Then you’ve misunderstood my complaint. Right off the back you talk about attractiveness. “Attractive” is a word I did not use, and indeed specifically avoided. I spoke of cuteness, specifically of the puppy-dog nature and not the Ryan Reynolds variety. I hoped to have made that clear when I spoke of letting puppies loose on the stage. It seems that this difference did not get communicated. Perhaps my prose is not so clean late at night as I had hoped.

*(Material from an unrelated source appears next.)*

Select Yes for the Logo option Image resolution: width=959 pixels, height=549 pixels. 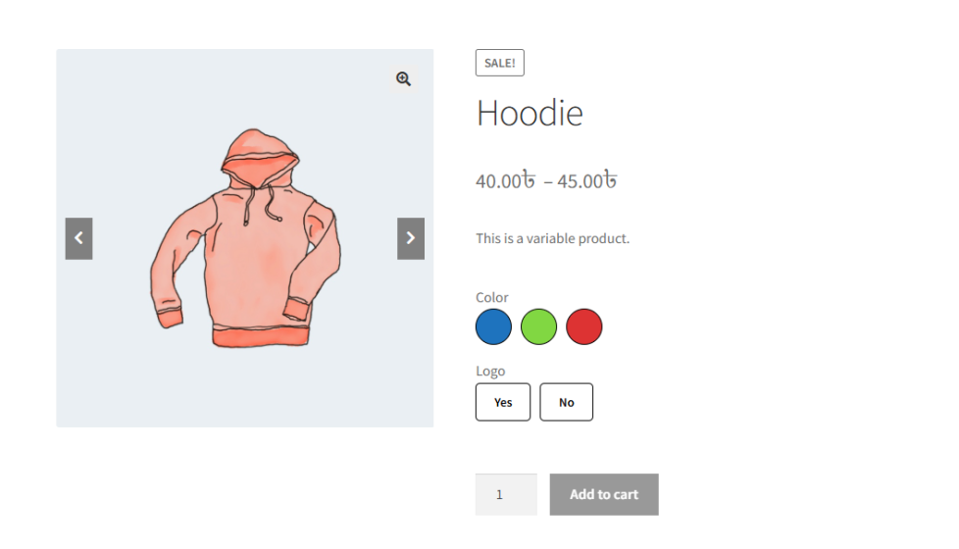pos(503,402)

What I’m protesting here is a trivialization of homosexuality into a spectacle to be coo’d at. I’m fighting the phenomenon of “oh I love gay men, they’re so cute,” as if we’re cocker spaniels. I’m fighting the “gay best friend” phenomenon. If I might speak anecdotally, I recall when I came out to one of my best friends her immediate response was “oh how cute!” Now, I understand that the plural of anecdote is not fact, but I’m Wiling to bet other gay men have experienced just such a reaction. And, while there are far worse things to be told upon coming out, there are also far better things. In the post, Cecil and his audience were merely a case study in a common cultural phenomenon.
You’ll notice I refer to gay love as not being “uniquely cute,” implying its level of cuteness is not unique from a heterosexual couple’s. More importantly, I argue that a straight couple would never have inspired such mass glee-filled hysteria as did Cecil and Carlos. It wasn’t about them being in love, It was about them being in gay love. Thus the term fetishization Here does not imply a sexual kink but rather taking Cecil’s homosexuality and turning it Into to an object to be placed on a shelf to be adored at one’s leisure.

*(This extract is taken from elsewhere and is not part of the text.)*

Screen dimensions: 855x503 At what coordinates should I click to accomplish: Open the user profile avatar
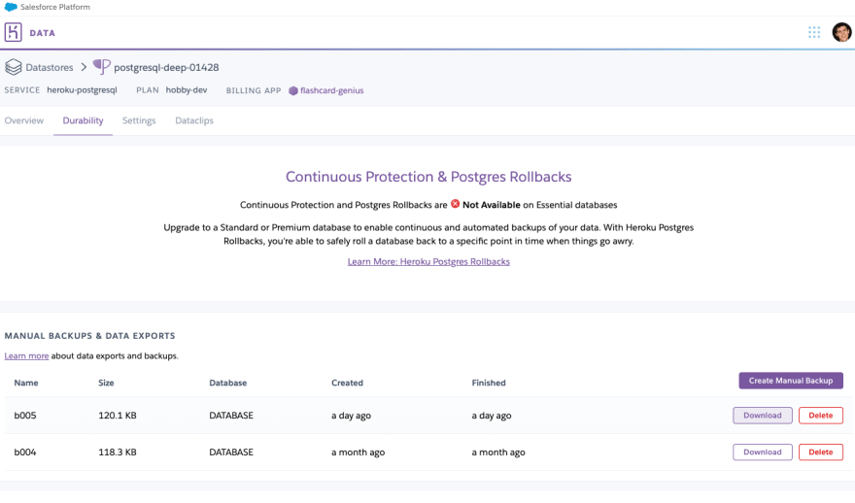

The observations of the gay sex life was a reminder that we’re not dealing with cuddling eunuchs, which “cutifying” (like puppies) implicitly does.
I very much enjoy the representation of homosexuality in nightvale. I’m protesting the reception of homosexuality in nightvale.
It is not being received as: “oh how nice, a gay couple in a healthy and flirtatious relationship. They are cute together.”
It is being received as: “ohhhhhhh my god how cuuuuuuuuuuute. Little gay men. Ahhhhhh look at them talking,” as if we were kittens floating in a radio station bathroom.
I’m going to address other issues here. I’m not sure why I’m being accused of assuming the girls were straight nor why that would be relevant anyways. Queer girls are not gay men.
my complaints on how I am treated are not meant to diminish other’s complaints on how they are treated. So to say I cannot complain of the “oh, how cute, you’re gay” issue because many straight men get off on lesbian porn is really irrelevant. While my issue is not equal in severity, it is equal in legitimacy. Those concepts should not be confused.
I got accused of being yet another man telling women what to do. I suppose yes, I am requesting that I not be treated like a teddy bear. am I therefore forwarding the aims of the patriarchy?